Deep Reinforcement Learning via Object-Centric Attention
Jannis Blüml, Cedric Derstroff, Bjarne Gregori, Elisabeth Dillies, Quentin Delfosse, Kristian Kersting
TL;DR
The paper tackles the limited generalization of deep RL agents trained on raw pixels by introducing Object-Centric Attention via Masking (OCCAM), which masks background pixels to preserve task-relevant objects. It leverages simple object bounding boxes to create four abstraction levels (Object, Binary, Class, Planes) and evaluates them on Atari with perturbations to test robustness.

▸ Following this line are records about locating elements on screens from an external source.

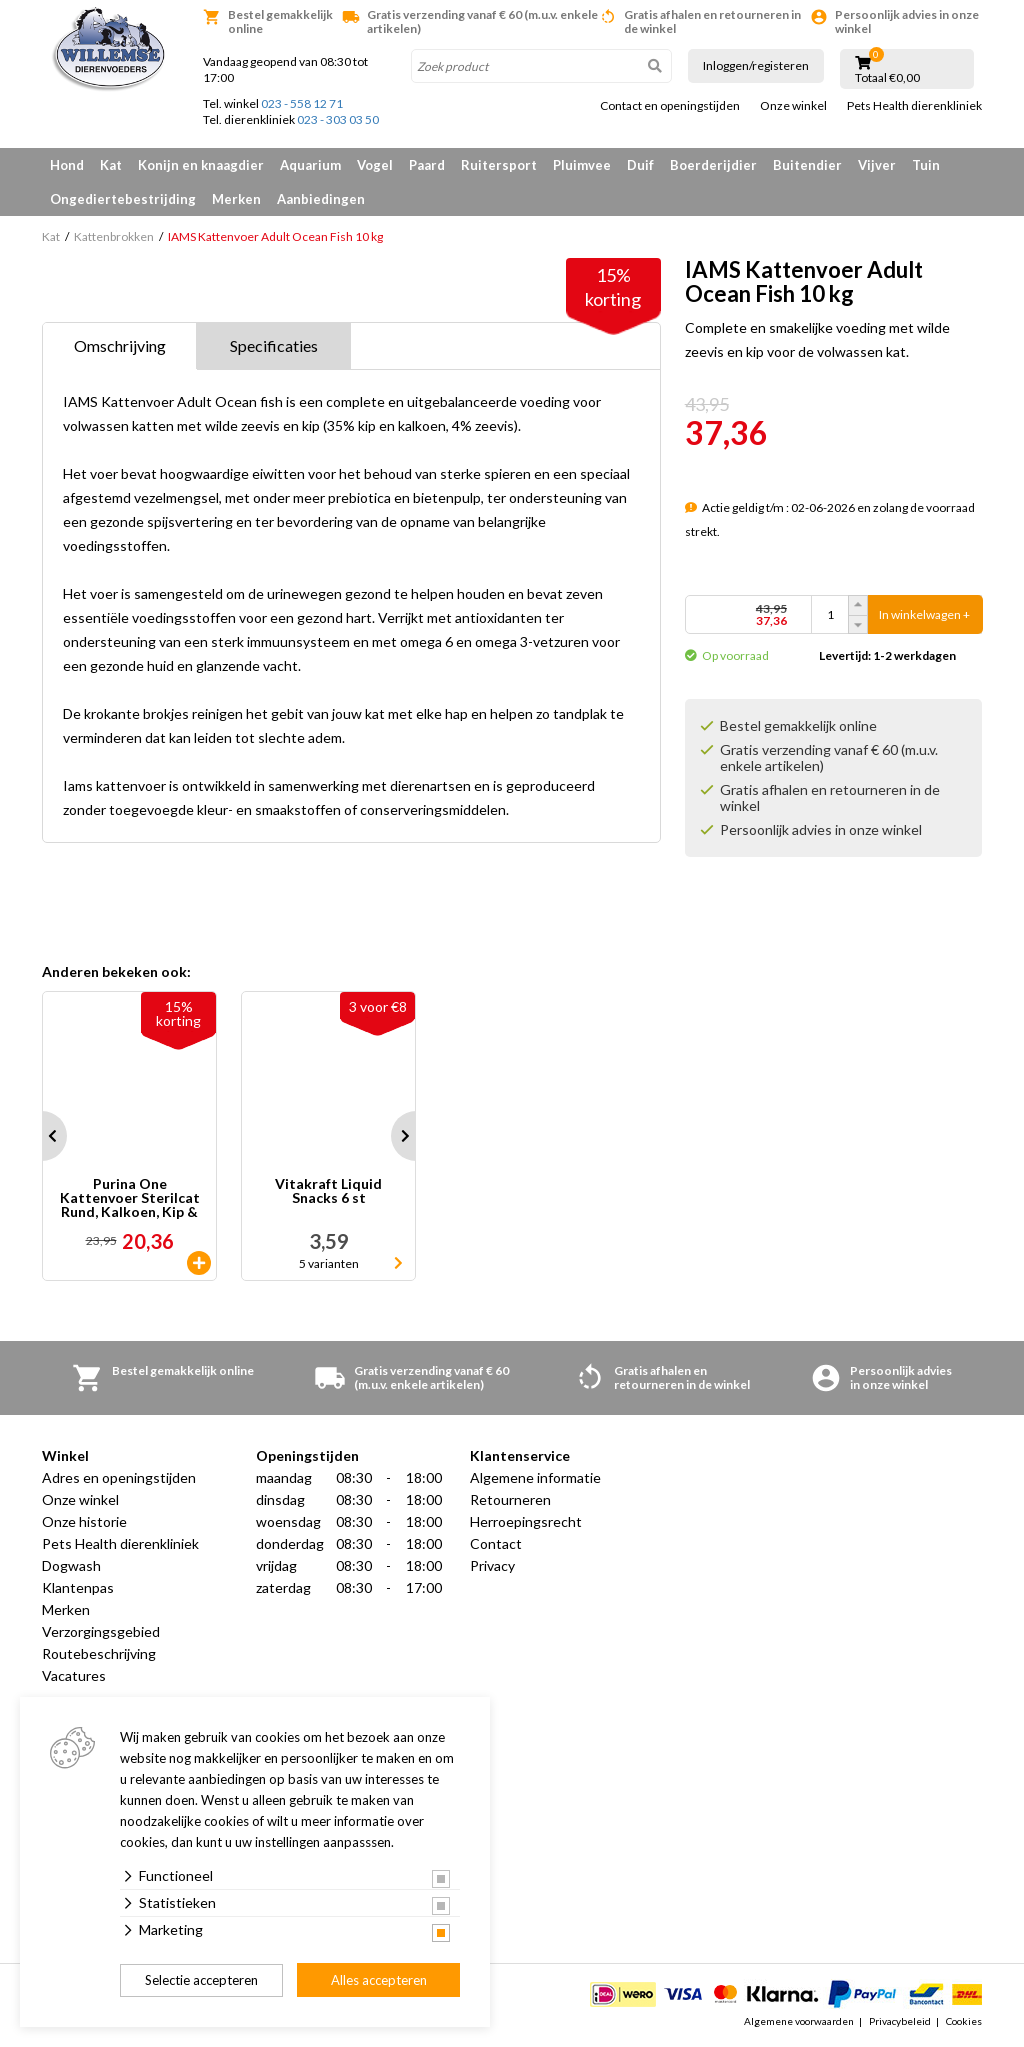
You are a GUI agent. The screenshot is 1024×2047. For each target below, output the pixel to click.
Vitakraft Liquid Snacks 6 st (328, 1191)
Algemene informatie (535, 1477)
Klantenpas (78, 1587)
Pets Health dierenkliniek (914, 106)
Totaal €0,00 (887, 78)
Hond (67, 165)
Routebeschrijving (99, 1653)
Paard (427, 165)
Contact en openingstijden (670, 106)
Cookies (964, 2021)
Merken (236, 199)
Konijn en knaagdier (201, 165)
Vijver (877, 165)
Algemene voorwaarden (799, 2021)
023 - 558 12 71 (302, 103)
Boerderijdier (713, 165)
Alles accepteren (379, 1980)
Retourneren (510, 1499)
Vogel (375, 165)
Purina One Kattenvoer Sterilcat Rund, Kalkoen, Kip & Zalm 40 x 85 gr (130, 1198)
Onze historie (84, 1521)
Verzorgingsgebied (101, 1631)
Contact (496, 1543)
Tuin (926, 165)
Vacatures (74, 1675)
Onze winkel (793, 106)
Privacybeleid (900, 2021)
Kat (111, 165)
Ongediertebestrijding (123, 199)
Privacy (492, 1565)
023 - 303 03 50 (338, 119)
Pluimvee (582, 165)
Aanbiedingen (321, 199)
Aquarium (310, 165)
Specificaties (274, 345)
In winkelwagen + (924, 614)
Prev (42, 1136)
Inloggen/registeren (756, 65)
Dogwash (71, 1565)
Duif (640, 165)
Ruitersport (499, 165)
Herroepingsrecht (526, 1521)
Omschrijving (120, 345)
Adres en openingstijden (119, 1477)
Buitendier (807, 165)
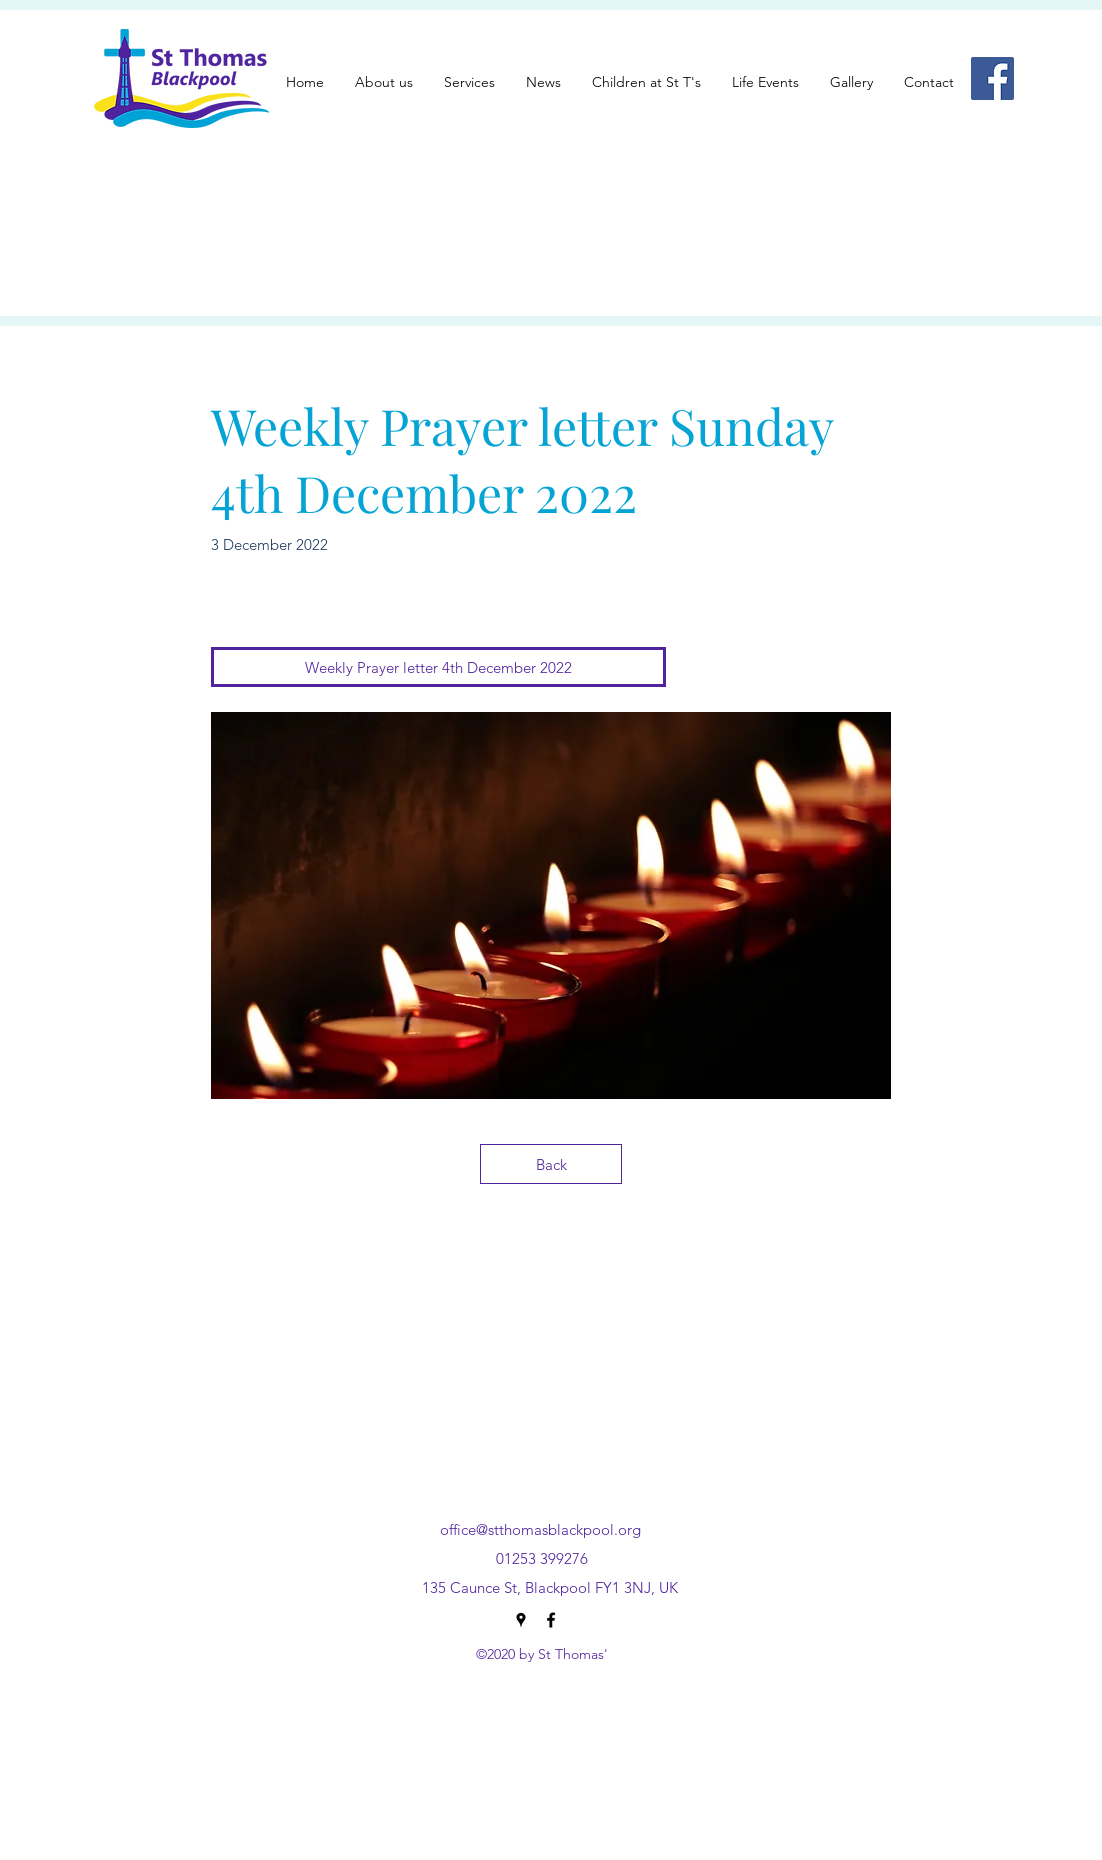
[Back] (551, 1164)
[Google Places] (521, 1620)
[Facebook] (992, 78)
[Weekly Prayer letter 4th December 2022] (438, 667)
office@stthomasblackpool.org (540, 1529)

Empirical results show OCCAM can match or exceed pixel-based PPO performance and substantially improve resilience to visual perturbations, without requiring domain-specific object pipelines or symbolic reasoning. The findings suggest that structured, object-centric representations can enhance generalization and sample efficiency in RL, offering a practical alternative to fully symbolic or heavily preprocessed approaches.
Abstract
Deep reinforcement learning agents, trained on raw pixel inputs, often fail to generalize beyond their training environments, relying on spurious correlations and irrelevant background details. To address this issue, object-centric agents have recently emerged. However, they require different representations tailored to the task specifications. Contrary to deep agents, no single object-centric architecture can be applied to any environment. Inspired by principles of cognitive science and Occam's Razor, we introduce Object-Centric Attention via Masking (OCCAM), which selectively preserves task-relevant entities while filtering out irrelevant visual information. Specifically, OCCAM takes advantage of the object-centric inductive bias. Empirical evaluations on Atari benchmarks demonstrate that OCCAM significantly improves robustness to novel perturbations and reduces sample complexity while showing similar or improved performance compared to conventional pixel-based RL. These results suggest that structured abstraction can enhance generalization without requiring explicit symbolic representations or domain-specific object extraction pipelines.